Not quite. McMullen's report shows that there is a man named Phillip Murphy, but that the Times reporter misunderstood what the parents were saying or the parents were not very clear about what they were saying. Then again, there may have been language issues involving the translation from Creole to English.

Thus, here is some crucial material from the top of this new report on Murphy and his work in Haiti:

A Lake Wales man, a former missionary to Haiti, has found himself embroiled in the controversy over the arrest of 10 Americans in Haiti accused of trying to take children out of the country illegally. But Phillip Murphy says he has no connection to the group and that the arrested Americans may have caused heartache for parents of the Haitian children.

"It's an unfortunate and horrible situation. I feel guilty, because I think if I were there I might have been able to prevent it," he said.

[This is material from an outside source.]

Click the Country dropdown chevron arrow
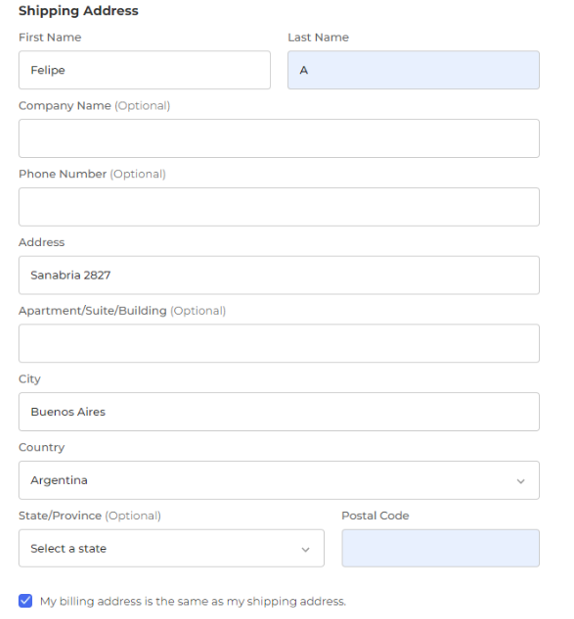 point(521,481)
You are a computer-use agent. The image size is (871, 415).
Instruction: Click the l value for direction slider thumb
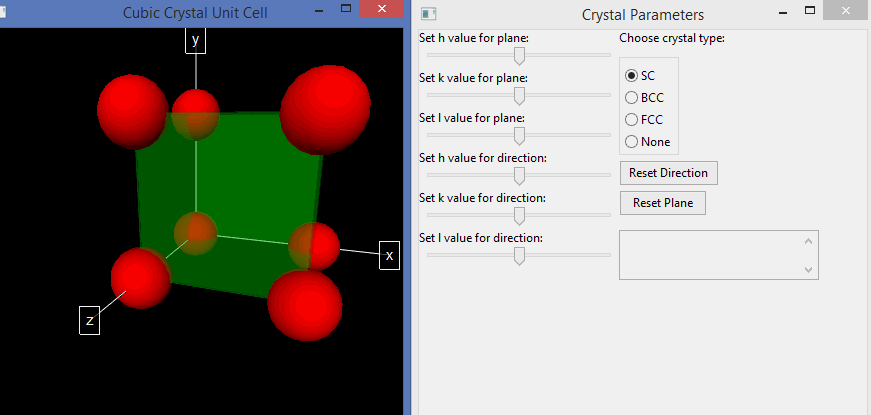click(519, 256)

Murphy, associate director of the HEART Institute, a missionary training facility at Warner University, was briefly mentioned in a story in Wednesday's New York Times about the detained Americans. He was incorrectly identified as "a Baptist minister, Philippe Murphy, who runs an orphanage in the area" of Fermathe, Haiti. ... But Murphy said he is neither Baptist nor a minister, and the orphanage he and his wife founded in 1986, House of Blessings, is in the village of Callebasse.

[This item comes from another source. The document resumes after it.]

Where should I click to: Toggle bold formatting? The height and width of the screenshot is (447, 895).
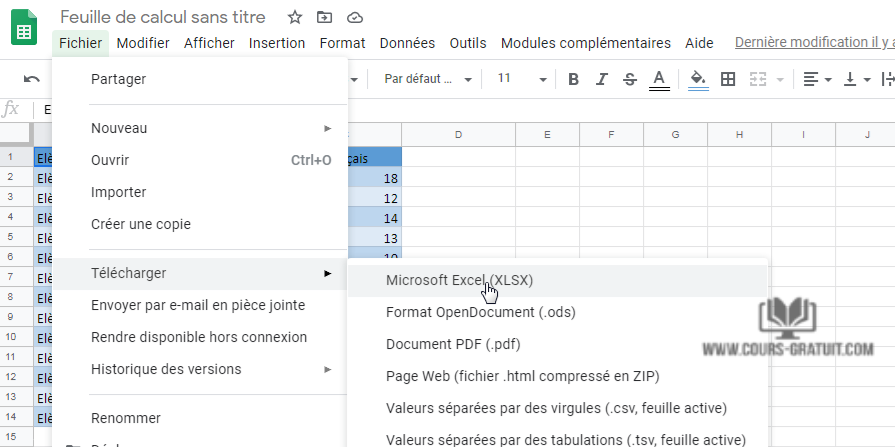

So what happened? Murphy founded the orphanage, lived there for years, has a continuing role in ts work and visits frequently. Drawing on material from the missionary and from the Associated Press, McMullen works through the layers of the misunderstanding -- which is based, in part, in the fact that Silsby and the Southern Baptists from Idaho were working with a Haitian translator, Isaac Adrien, who grew up in the House of Blessings.

Adrien took Silsby's group to House of Blessings, which houses about 20 children, but the director, Joana Jean Marie Desir, turned them away, Murphy said. ... Adrien conveyed the offer of Silsby's group to gathered villagers, acting as a translator, and because of that connection, the villagers assumed they could trust the Americans, despite a warning from Desir not to, Murphy said. ...

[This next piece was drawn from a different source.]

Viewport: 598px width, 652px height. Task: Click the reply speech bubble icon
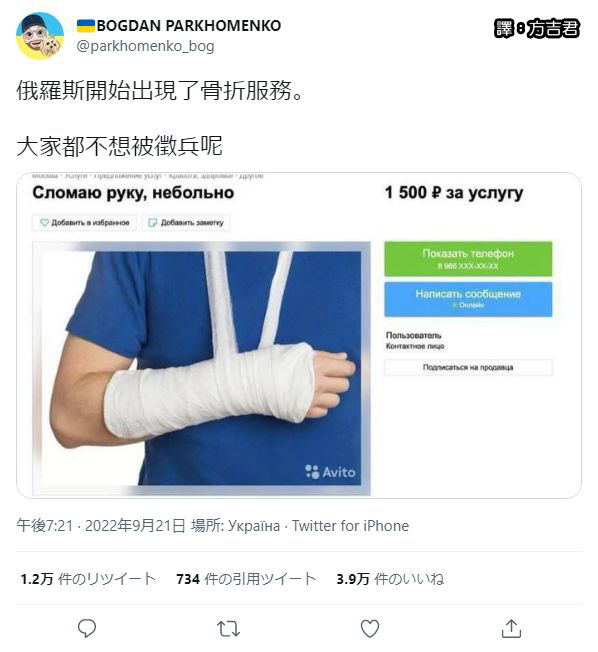coord(87,628)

"We lived there so long and people knew us, and when they saw Isaac with them, they assumed we were part of that (group)," he said.

The story ends with another anecdote that shows how confused things are right now -- in Haiti and in the United States -- even for veteran missions workers who know the rules and are doing everything they can to follow them. The current director of the orphanage asked Murphy if he could take her three children back to the United States after the earthquake, so that they could continue going to school during the crisis.

Although the children had valid passports and visas, Murphy and the children were stopped by the Department of Homeland Security upon their arrival in Florida, and the children were temporarily detained. Department officials said a letter of entrance had not been properly notarized.

Keith Rupp, communications director for U.S. Rep. Adam Putnam (R, Bartow), said Putnam's aides helped put Murphy in touch with the proper authorities, and the children were released four days later.

You really need to read the whole report and, like I said, the Times copy desk needs to add some kind of clarification to its earlier story.

Photo: From a House of Blessings weblog item in 2005. Phillip Murphy is shown in the back row, just to the left of center (look for the trunk of the palm tree).